■ THE PROBLEM
All entries below are to be reproduced exactly.

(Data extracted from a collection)
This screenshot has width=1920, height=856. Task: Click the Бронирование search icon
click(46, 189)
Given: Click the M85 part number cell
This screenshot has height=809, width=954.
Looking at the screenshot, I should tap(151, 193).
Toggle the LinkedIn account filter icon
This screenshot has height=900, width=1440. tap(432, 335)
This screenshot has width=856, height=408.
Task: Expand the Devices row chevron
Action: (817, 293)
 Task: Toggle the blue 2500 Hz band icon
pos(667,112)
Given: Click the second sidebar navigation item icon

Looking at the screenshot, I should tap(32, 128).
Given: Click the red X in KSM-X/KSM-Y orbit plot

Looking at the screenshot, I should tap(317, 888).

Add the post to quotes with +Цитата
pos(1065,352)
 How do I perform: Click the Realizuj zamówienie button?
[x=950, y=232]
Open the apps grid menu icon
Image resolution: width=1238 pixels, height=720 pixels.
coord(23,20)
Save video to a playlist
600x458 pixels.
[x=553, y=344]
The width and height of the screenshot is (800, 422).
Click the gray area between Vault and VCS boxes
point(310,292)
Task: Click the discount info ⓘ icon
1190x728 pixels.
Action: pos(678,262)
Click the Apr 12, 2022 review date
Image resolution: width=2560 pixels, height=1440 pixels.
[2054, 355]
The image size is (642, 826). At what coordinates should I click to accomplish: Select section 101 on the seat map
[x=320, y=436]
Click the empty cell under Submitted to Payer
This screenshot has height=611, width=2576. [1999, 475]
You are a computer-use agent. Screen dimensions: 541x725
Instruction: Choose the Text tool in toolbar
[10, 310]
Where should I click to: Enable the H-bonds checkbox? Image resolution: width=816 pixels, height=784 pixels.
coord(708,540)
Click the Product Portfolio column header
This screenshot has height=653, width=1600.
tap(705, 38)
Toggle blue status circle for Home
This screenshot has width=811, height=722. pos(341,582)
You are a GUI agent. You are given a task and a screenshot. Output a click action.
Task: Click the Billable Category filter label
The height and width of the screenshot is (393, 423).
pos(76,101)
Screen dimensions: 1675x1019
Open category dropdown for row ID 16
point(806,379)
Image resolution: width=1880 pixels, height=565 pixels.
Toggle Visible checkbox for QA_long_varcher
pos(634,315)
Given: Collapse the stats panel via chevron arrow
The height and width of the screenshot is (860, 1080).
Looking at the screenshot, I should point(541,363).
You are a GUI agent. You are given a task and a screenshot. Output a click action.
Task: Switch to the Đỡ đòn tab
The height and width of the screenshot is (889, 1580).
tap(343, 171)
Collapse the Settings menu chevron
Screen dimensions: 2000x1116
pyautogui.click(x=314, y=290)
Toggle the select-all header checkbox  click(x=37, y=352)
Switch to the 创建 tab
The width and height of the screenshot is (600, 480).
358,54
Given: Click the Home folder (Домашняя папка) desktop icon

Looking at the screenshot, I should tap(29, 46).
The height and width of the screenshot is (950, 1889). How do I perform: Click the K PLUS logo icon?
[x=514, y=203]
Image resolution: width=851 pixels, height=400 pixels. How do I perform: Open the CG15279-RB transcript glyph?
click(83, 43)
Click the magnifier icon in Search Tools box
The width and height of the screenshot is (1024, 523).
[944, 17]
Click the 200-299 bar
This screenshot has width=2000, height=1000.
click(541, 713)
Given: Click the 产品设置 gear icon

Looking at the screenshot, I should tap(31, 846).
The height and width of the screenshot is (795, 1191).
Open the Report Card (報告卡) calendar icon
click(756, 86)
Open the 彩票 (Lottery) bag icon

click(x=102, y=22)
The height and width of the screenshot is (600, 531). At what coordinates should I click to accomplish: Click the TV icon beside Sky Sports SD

■ REPLY TO THE EXERCISE
This screenshot has width=1920, height=856. Task: Click the Бронирование search icon
click(46, 189)
Given: Click the M85 part number cell
This screenshot has height=809, width=954.
Looking at the screenshot, I should tap(151, 193).
Toggle the LinkedIn account filter icon
This screenshot has height=900, width=1440. tap(432, 335)
This screenshot has width=856, height=408.
Task: Expand the Devices row chevron
Action: (817, 293)
 Task: Toggle the blue 2500 Hz band icon
pos(667,112)
Given: Click the second sidebar navigation item icon

Looking at the screenshot, I should tap(32, 128).
Given: Click the red X in KSM-X/KSM-Y orbit plot

Looking at the screenshot, I should tap(317, 888).

Add the post to quotes with +Цитата
pos(1065,352)
 How do I perform: Click the Realizuj zamówienie button?
[x=950, y=232]
Open the apps grid menu icon
Image resolution: width=1238 pixels, height=720 pixels.
coord(23,20)
Save video to a playlist
600x458 pixels.
[x=553, y=344]
The width and height of the screenshot is (800, 422).
Click the gray area between Vault and VCS boxes
point(310,292)
Task: Click the discount info ⓘ icon
1190x728 pixels.
Action: pos(678,262)
Click the Apr 12, 2022 review date
Image resolution: width=2560 pixels, height=1440 pixels.
[2054, 355]
The image size is (642, 826). At what coordinates should I click to accomplish: Select section 101 on the seat map
[x=320, y=436]
Click the empty cell under Submitted to Payer
This screenshot has height=611, width=2576. [1999, 475]
You are a computer-use agent. Screen dimensions: 541x725
Instruction: Choose the Text tool in toolbar
[10, 310]
Where should I click to: Enable the H-bonds checkbox? Image resolution: width=816 pixels, height=784 pixels.
coord(708,540)
Click the Product Portfolio column header
This screenshot has height=653, width=1600.
tap(705, 38)
Toggle blue status circle for Home
This screenshot has width=811, height=722. pos(341,582)
You are a GUI agent. You are given a task and a screenshot. Output a click action.
Task: Click the Billable Category filter label
The height and width of the screenshot is (393, 423).
pos(76,101)
Screen dimensions: 1675x1019
Open category dropdown for row ID 16
point(806,379)
Image resolution: width=1880 pixels, height=565 pixels.
Toggle Visible checkbox for QA_long_varcher
pos(634,315)
Given: Collapse the stats panel via chevron arrow
The height and width of the screenshot is (860, 1080).
Looking at the screenshot, I should point(541,363).
You are a GUI agent. You are given a task and a screenshot. Output a click action.
Task: Switch to the Đỡ đòn tab
The height and width of the screenshot is (889, 1580).
tap(343, 171)
Collapse the Settings menu chevron
Screen dimensions: 2000x1116
pyautogui.click(x=314, y=290)
Toggle the select-all header checkbox  click(x=37, y=352)
Switch to the 创建 tab
The width and height of the screenshot is (600, 480).
358,54
Given: Click the Home folder (Домашняя папка) desktop icon

Looking at the screenshot, I should tap(29, 46).
The height and width of the screenshot is (950, 1889). How do I perform: Click the K PLUS logo icon?
[x=514, y=203]
Image resolution: width=851 pixels, height=400 pixels. How do I perform: Open the CG15279-RB transcript glyph?
click(83, 43)
Click the magnifier icon in Search Tools box
The width and height of the screenshot is (1024, 523).
[944, 17]
Click the 200-299 bar
This screenshot has width=2000, height=1000.
click(541, 713)
Given: Click the 产品设置 gear icon

Looking at the screenshot, I should tap(31, 846).
The height and width of the screenshot is (795, 1191).
Open the Report Card (報告卡) calendar icon
click(756, 86)
Open the 彩票 (Lottery) bag icon

click(x=102, y=22)
The height and width of the screenshot is (600, 531). At what coordinates should I click to accomplish: Click the TV icon beside Sky Sports SD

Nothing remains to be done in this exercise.